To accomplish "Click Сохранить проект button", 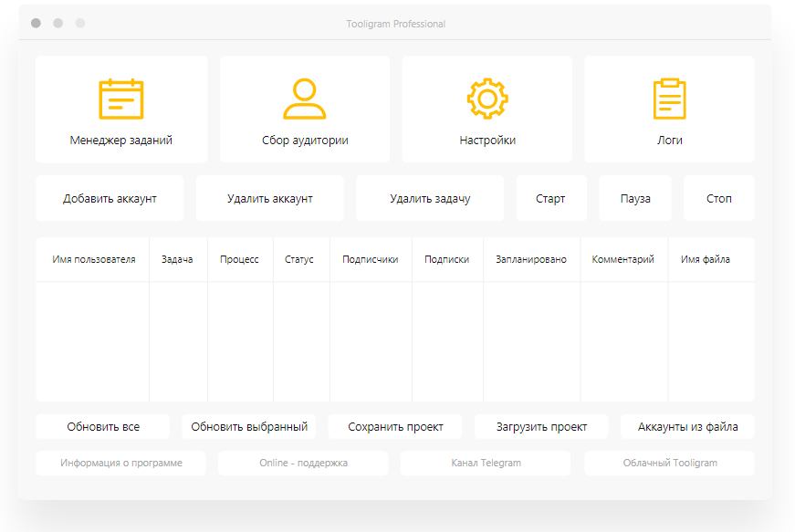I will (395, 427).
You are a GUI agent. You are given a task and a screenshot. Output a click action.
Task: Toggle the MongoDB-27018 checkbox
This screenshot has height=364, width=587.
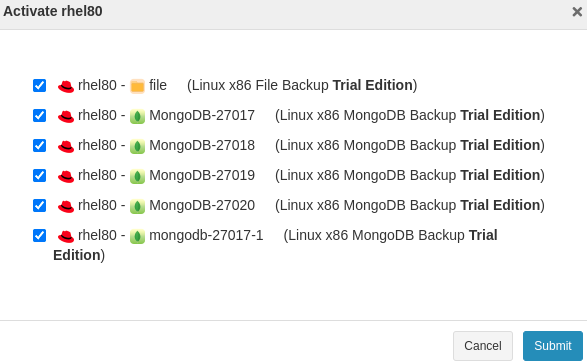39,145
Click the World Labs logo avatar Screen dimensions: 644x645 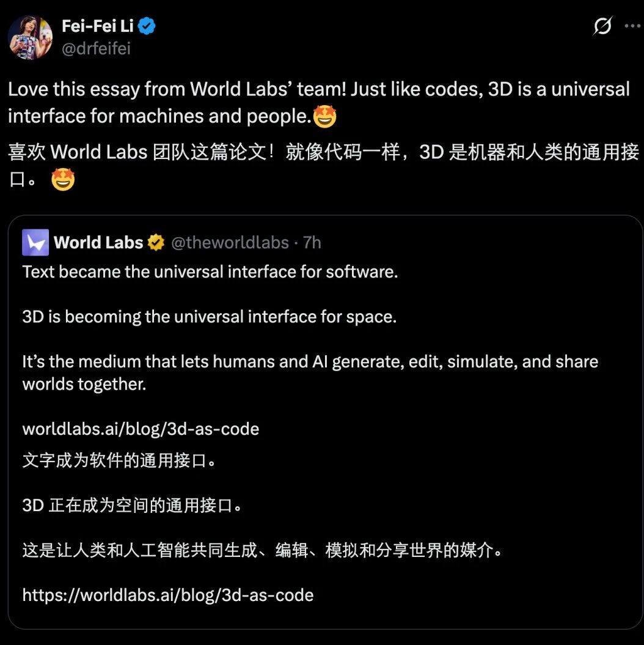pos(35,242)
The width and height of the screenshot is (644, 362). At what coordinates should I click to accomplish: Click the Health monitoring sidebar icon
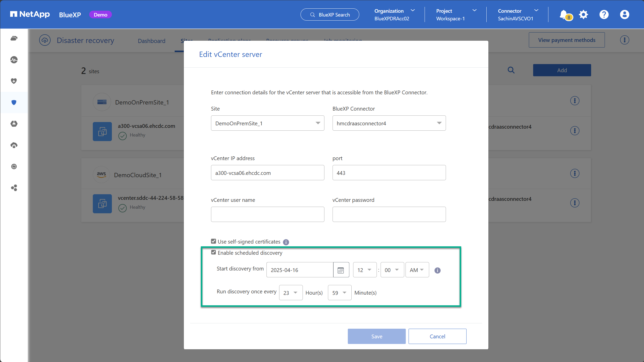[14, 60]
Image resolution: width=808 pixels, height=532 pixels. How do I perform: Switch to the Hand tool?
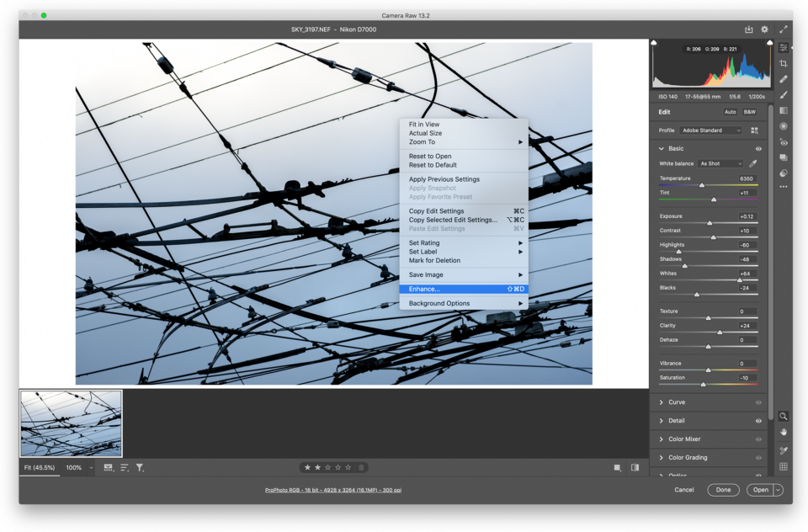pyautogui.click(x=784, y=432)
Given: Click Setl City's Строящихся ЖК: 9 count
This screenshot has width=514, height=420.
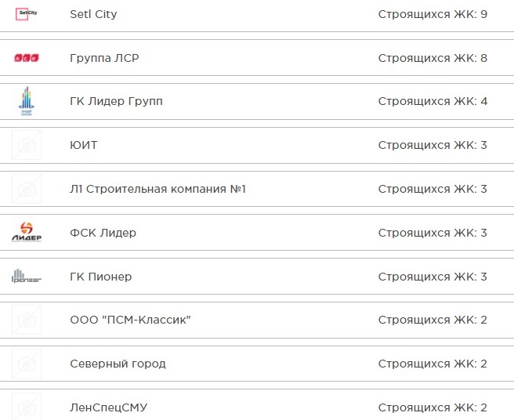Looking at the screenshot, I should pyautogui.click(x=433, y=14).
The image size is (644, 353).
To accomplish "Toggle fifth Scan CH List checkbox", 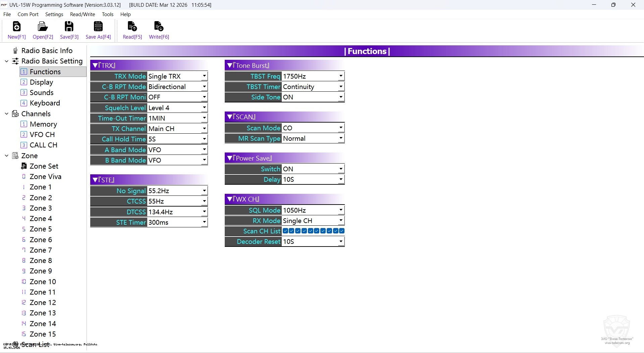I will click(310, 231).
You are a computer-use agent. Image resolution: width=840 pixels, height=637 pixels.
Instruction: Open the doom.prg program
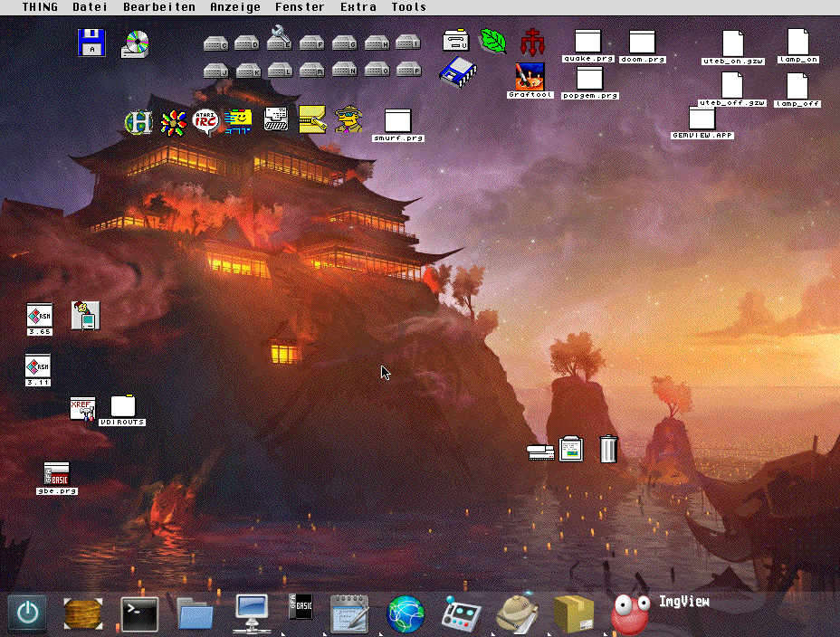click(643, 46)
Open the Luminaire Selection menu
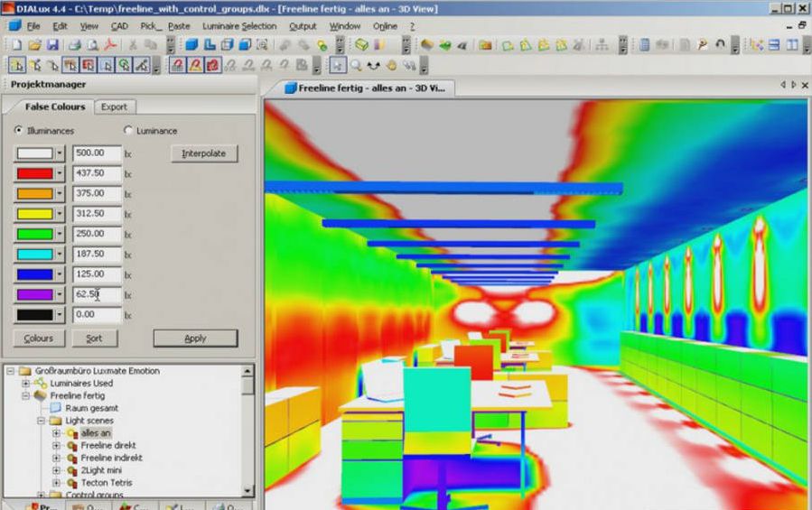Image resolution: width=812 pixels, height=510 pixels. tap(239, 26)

Exercise objective:
In the data above, find each line where the string "agent" appears, then copy it.

Written answer:
You are a GUI agent. You are given a task and a screenshot. Output a click action.
You are a computer-use agent. Image resolution: width=840 pixels, height=637 pixels.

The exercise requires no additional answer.